* **Instructions for the task**
Quote the items word for word, beginning with the line that contains "Describe the element at coordinates (392, 446)" and continuing through the line that contains "At what (x,y)". Leave the pictures out of your answer.

* **Information shown**
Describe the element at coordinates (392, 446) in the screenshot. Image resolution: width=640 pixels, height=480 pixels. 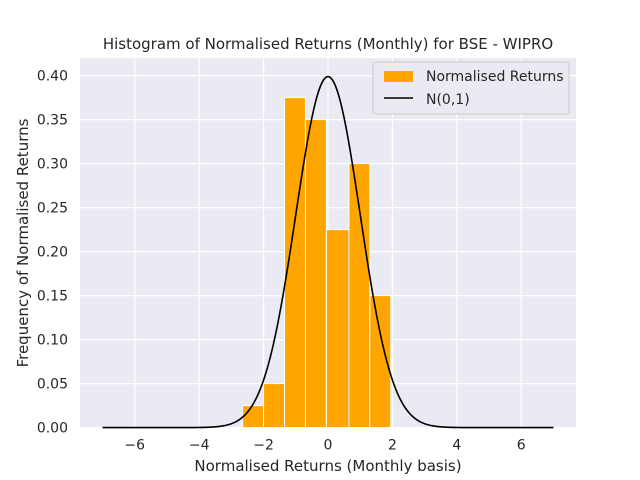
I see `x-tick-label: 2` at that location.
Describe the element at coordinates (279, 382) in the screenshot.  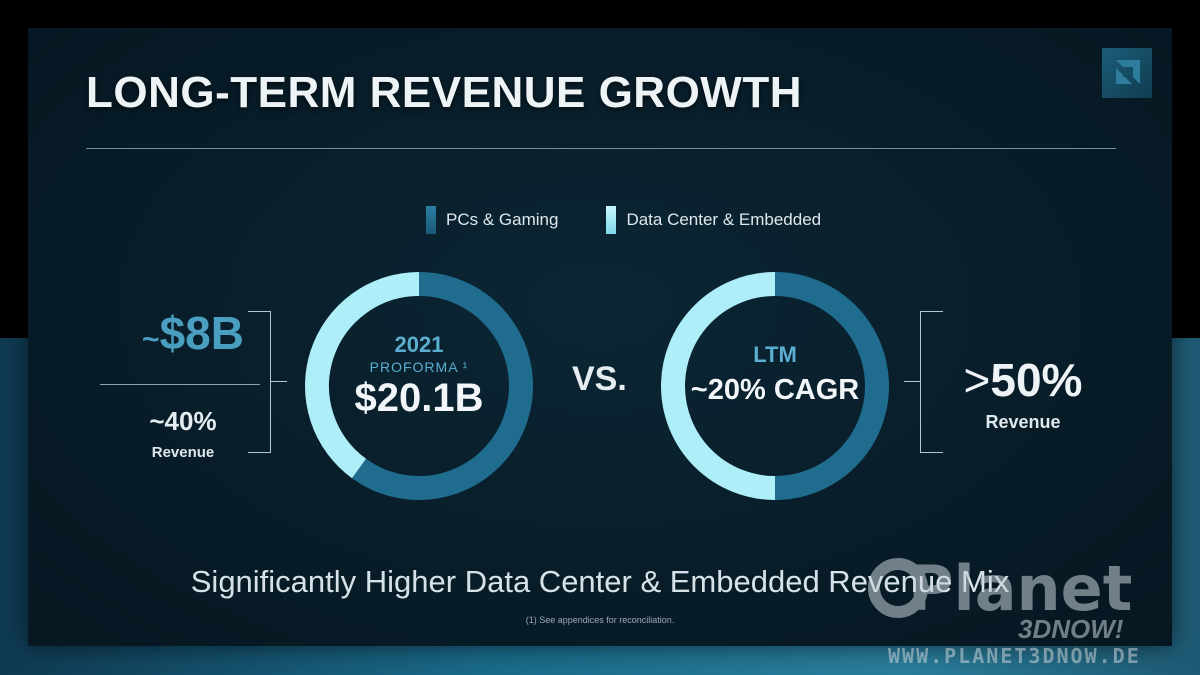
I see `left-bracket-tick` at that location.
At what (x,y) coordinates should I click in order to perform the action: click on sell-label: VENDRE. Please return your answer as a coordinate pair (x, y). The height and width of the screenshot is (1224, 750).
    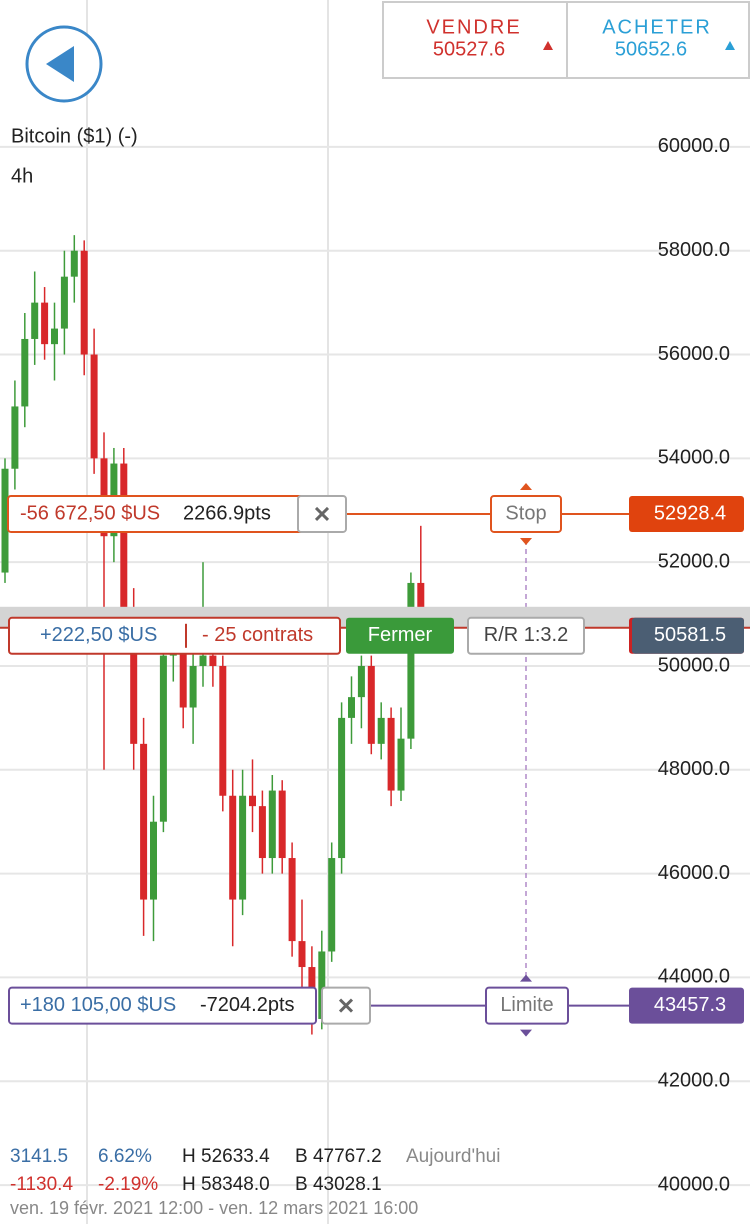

* * *

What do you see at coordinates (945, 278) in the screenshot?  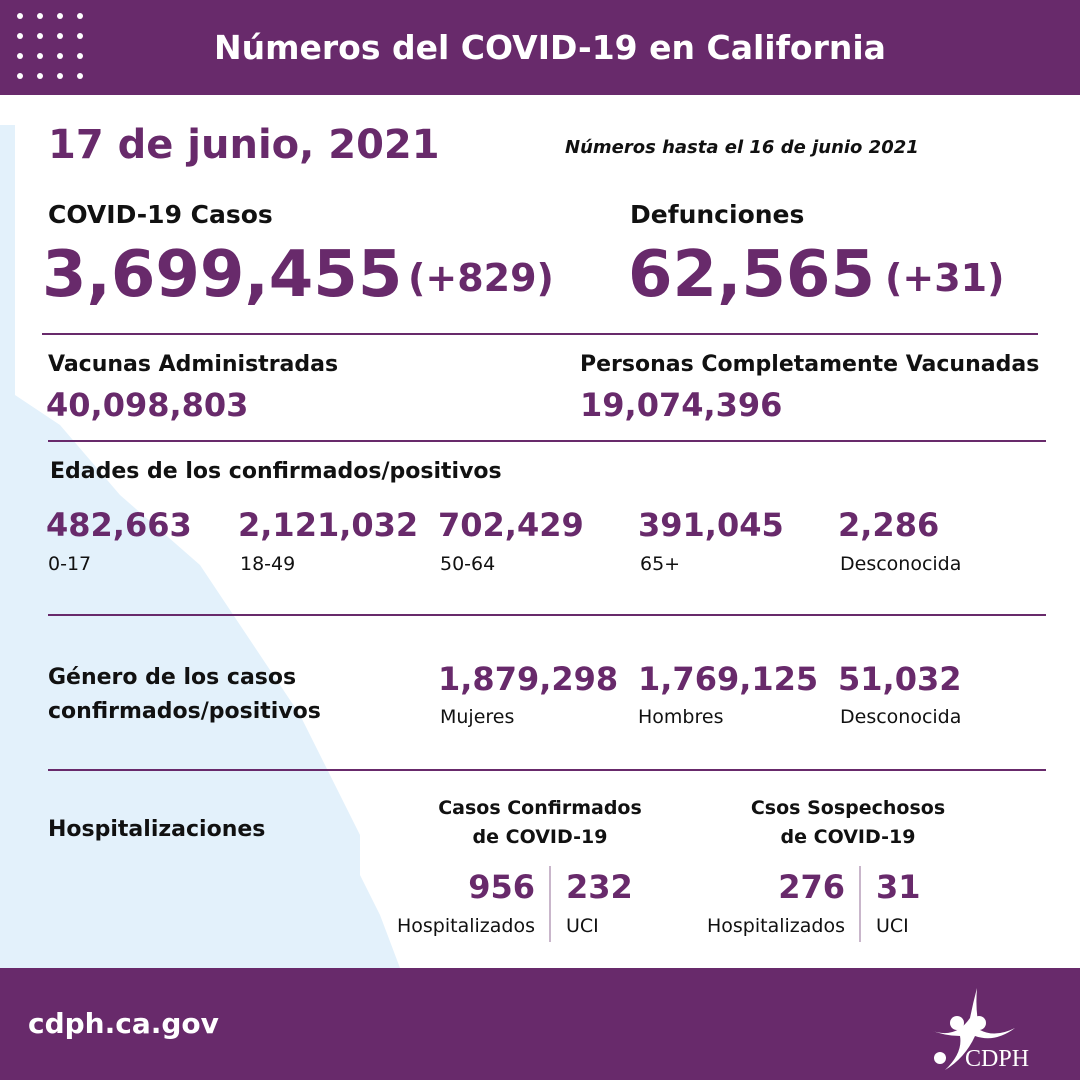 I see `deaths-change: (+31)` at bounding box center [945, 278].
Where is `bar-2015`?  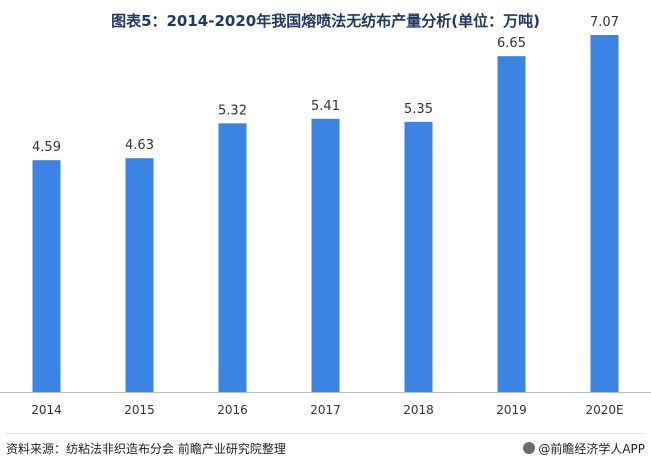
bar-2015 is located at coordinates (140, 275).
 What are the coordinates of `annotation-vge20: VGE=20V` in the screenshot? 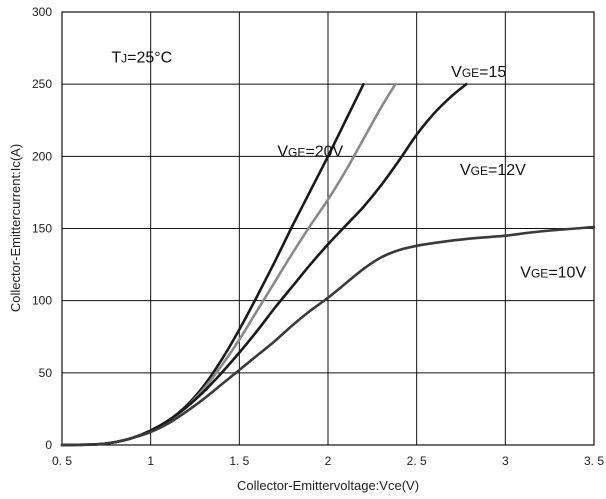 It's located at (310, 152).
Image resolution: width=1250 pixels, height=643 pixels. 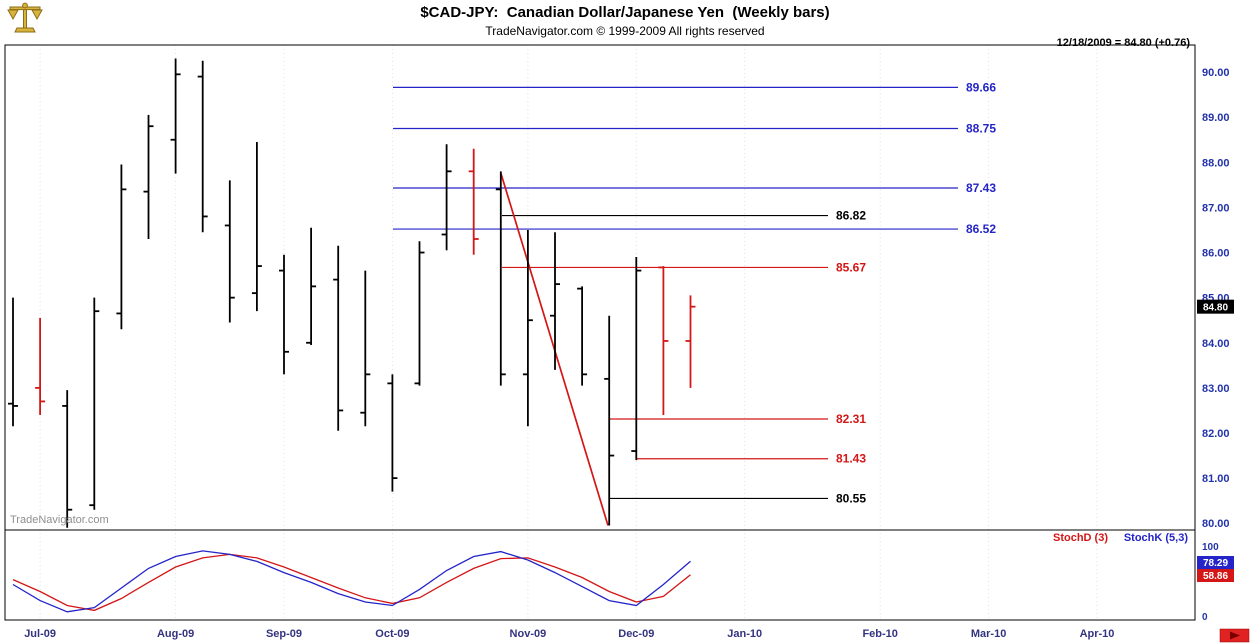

* **Answer for this exercise**
Describe the element at coordinates (392, 446) in the screenshot. Image resolution: width=640 pixels, height=480 pixels. 
I see `x-tick-label: 2` at that location.
Describe the element at coordinates (279, 382) in the screenshot.  
I see `left-bracket-tick` at that location.
At what (x,y) coordinates should I click in order to perform the action: click on sell-label: VENDRE. Please return your answer as a coordinate pair (x, y). The height and width of the screenshot is (1224, 750).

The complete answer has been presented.